途中にあるスーパーで食料(もとい弁当や総菜)を買い込み、紅葉になりかけた木々の根元で優雅に食事をしている。
弁当と一緒に買ったインスタントコーヒーを、登山用の携行式の湯沸かし器で沸かしたお湯で淹れる。
「やっぱり、コーヒーはいいねぇ」
「インスタントだけどね」
「俺は紅茶の方が好きだ」
「水で十分」
しみじみと呟くワタルに対し、コータ、誠二、ミツルがそれぞれ返す。
といっても、ちゃんと反応したのはコータだけだが。
後のコメントはただ自分の好きな飲み物を上げただけに過ぎない。
「それにしても、この後はどうするんだ?」
「そんなこと言って、出発した時からずっと寝てたじゃない」
「それはそれ、これはこれ!!」
「はぁ、わかったよ。 とりあえずは、海の方に出ようかと思うんだ。 だから、茨城の方だね」
「アレ、海があるのって栃木じゃなかっけ?」
「位置が逆だよ!」
「そうだったのか…………初めて知ったわ」
「バカめ」
「んだと、テメェ!!」
「全くもう、ケンカしないの」
今後の予定を話し合う、ずっと爆睡していたワタルと、ユキと楽しく話しながら案内役を一応果たしていたコータ。
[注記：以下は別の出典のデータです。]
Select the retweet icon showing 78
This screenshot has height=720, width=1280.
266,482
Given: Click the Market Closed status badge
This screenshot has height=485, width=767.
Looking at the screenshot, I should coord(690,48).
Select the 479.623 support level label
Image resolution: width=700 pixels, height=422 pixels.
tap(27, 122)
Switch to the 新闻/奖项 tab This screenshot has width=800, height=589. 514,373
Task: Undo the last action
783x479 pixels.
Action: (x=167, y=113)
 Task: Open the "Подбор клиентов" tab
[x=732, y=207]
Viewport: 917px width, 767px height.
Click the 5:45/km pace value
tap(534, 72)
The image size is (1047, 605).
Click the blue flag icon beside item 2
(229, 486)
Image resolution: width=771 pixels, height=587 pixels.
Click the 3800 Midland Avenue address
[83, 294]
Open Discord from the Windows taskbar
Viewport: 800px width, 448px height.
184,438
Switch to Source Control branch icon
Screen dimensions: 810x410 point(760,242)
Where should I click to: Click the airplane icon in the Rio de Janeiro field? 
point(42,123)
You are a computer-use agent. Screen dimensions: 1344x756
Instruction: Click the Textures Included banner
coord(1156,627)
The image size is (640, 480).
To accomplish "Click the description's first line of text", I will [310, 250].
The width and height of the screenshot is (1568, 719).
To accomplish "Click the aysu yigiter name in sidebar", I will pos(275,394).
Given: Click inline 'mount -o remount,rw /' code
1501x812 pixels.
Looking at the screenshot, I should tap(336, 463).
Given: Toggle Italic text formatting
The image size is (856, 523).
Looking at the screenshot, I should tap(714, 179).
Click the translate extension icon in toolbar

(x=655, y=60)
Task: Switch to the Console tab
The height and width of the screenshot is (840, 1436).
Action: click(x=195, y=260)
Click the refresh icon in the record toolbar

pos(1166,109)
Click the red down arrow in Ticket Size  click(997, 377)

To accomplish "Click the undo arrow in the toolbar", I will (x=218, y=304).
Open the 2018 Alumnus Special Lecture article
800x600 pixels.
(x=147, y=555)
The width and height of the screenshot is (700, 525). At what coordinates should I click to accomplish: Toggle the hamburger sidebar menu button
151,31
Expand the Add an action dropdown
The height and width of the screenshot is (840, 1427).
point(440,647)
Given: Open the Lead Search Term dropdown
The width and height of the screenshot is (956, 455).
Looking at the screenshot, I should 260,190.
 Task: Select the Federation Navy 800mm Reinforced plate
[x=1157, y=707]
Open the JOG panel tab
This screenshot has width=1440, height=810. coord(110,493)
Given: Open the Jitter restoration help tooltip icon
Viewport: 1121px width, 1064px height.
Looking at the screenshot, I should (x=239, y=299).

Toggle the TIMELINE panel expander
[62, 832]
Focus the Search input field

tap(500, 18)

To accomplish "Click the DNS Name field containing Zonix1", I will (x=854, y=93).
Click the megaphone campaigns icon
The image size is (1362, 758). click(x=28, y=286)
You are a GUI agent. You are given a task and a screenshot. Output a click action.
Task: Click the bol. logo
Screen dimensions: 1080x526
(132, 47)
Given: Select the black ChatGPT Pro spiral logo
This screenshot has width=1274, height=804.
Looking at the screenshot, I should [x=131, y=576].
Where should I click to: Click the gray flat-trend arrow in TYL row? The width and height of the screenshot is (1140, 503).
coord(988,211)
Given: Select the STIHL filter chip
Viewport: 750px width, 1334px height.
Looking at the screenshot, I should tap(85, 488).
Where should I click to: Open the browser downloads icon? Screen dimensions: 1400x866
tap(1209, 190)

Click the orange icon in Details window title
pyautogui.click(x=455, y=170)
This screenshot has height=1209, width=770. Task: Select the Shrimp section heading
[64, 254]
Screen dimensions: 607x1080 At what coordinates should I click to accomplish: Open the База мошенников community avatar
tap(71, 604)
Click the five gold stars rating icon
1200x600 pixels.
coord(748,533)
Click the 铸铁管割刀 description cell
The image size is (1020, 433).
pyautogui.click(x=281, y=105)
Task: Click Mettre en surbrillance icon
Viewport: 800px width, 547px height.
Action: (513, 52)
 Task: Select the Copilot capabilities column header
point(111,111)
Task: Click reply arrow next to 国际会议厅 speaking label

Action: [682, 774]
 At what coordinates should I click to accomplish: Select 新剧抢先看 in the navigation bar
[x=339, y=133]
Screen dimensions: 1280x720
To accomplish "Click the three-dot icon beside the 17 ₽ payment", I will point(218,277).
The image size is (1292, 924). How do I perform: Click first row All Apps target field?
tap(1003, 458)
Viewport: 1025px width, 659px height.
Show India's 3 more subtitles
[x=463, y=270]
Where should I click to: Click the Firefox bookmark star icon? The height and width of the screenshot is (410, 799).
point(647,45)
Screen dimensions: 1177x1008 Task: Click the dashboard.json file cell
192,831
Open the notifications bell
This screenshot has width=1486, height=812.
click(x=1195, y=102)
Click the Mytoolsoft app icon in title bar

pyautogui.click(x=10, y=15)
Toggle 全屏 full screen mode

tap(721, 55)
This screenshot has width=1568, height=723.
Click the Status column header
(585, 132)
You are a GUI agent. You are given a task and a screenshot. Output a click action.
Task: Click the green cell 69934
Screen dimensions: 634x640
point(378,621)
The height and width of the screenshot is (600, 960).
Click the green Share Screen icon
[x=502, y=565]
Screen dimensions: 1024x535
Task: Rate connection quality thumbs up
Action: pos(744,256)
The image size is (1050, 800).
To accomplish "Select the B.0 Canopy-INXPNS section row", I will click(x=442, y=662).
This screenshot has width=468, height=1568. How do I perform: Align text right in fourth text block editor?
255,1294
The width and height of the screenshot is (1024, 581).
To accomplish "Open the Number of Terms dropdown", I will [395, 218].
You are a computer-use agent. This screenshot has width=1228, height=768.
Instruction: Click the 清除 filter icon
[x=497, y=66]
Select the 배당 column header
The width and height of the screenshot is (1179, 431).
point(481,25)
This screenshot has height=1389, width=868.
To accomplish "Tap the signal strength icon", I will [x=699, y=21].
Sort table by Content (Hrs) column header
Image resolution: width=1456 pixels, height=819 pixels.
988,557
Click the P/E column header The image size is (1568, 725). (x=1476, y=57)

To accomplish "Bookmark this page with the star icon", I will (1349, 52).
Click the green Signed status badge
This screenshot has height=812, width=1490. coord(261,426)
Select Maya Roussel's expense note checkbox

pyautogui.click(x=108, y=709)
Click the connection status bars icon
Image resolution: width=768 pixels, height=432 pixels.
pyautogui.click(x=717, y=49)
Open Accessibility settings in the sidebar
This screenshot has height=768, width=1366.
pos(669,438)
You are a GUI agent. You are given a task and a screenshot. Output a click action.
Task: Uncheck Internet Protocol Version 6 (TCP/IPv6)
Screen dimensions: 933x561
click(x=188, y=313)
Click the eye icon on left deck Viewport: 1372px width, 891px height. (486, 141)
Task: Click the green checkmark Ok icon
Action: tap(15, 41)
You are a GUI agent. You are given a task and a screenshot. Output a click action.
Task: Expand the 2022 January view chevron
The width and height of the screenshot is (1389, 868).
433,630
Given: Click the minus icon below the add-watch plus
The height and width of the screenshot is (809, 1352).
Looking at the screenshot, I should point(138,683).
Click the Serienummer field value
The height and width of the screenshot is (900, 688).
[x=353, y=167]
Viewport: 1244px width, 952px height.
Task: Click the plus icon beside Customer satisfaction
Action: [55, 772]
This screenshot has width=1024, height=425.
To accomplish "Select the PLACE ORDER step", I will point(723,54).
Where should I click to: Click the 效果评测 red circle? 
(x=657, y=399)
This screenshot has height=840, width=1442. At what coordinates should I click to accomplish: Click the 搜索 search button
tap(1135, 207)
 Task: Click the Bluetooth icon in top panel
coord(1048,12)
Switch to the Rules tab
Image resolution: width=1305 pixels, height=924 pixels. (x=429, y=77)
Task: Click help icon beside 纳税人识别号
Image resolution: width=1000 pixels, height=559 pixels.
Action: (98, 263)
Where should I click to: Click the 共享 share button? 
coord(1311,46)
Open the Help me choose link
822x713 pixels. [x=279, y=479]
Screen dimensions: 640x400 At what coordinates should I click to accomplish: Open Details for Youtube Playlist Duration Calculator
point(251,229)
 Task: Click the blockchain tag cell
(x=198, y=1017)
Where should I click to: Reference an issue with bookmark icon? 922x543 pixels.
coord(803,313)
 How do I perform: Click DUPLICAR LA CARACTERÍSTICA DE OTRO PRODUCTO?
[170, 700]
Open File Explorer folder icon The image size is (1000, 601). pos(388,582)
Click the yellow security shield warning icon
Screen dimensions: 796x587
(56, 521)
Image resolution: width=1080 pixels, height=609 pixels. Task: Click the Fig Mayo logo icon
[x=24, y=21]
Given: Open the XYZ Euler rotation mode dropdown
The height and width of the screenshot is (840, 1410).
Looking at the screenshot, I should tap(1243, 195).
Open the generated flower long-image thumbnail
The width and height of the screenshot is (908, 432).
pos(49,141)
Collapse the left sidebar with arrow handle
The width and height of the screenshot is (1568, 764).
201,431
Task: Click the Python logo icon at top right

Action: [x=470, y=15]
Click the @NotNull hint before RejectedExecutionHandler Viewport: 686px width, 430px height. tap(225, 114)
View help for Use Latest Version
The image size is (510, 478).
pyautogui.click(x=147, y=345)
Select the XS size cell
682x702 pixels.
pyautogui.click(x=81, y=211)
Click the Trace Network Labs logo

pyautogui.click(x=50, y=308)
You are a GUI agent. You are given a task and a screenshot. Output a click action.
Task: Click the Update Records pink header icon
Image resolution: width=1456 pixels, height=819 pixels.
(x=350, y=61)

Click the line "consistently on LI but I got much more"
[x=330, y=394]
ワタルのバカ発言に、吐き捨てる様にミツルが反応したので、一触即発の状態になる二人をコータが仲裁する。
ここまで来ると、いつもの平常運転であり、わざとではなく本気でやっているようだ。
「アンタたち、ホントに元気ねぇ。 どこから、その元気が来るのよ?」
「海よりも深くて、宇宙よりも広大な場所からさ!!」
「バカなの?」
しんねりと見つめるカオリに堂々と意味の分からない発言をするワタル。
カオリはそんなワタルに肩をすくめ、それ以上は何も言わない。
代わりに、コータに話を向ける。
「それより、なんでわざわざ海の方に出るの? せっかく、内陸の埼玉まで普通に来たのに」
「ここから先には、強力な怪物が出るんだよ。 特に、あの巨大ダンゴムシがね」
「うげぇ、アイツか。 もう見たくないな」
「だよね。 だから、ここからは海に向かうんだよ」
「なるほどね、わかったわ。 あのコータが警戒するぐらいの怪物だものね」
コータが北を向きながら答えるのに、ワタルは露骨にイヤそうな顔をして反応する。
あの巨大ダンゴムシのことなので、思い出したくない思い出の一つであることには違いない。
「あれ、ミホさん? 俺の言葉は無視ですか?」
「うん? だって、ワタルは怖がりでしょうが」
「グッサァァァァ!!!! 自分の恋人にまでこんな扱いを受けるなんて!?」
「あたし、なんか間違ったコト言ったっけ?」
「「「「いいや、全然」」」」
「うおぉぉぉぃぃぃいいい、おまえらっ!?」
きれいにワタルだけを無視して会話を進めようとするミホに、ワタルは寂しげに問うたが、事実だけをぶつけられる。
それに加え、ミツル以外の全員が頷きと共に返す。
仰け反りながら驚愕するワタルを尻目に、運転手であるミツルがその場を立ち、車のほうへ向かう。
ミツルが立ち上がった場所には、キレイに片づけられた弁当の空箱と、水を飲んだ後の紙コップなどが置いてある。
食事は終わり、ということだろう。
「さてと、それじゃあ、僕たちも行きますか」
「そうね」
「俺は置いてけぼりかいっ!?」
「ゴミ片づけてよ」
「ええっ、俺がっ!?」
「彼氏でしょ」
「はい、喜んで!!」
一人で驚愕に包まれているワタルを置いて、コータたちは先に行ってしまう。
そんなワタルを唯一見捨てなかったミホは、ワタルにゴミの片づけを命じ、文句も言わずに嬉々として従う。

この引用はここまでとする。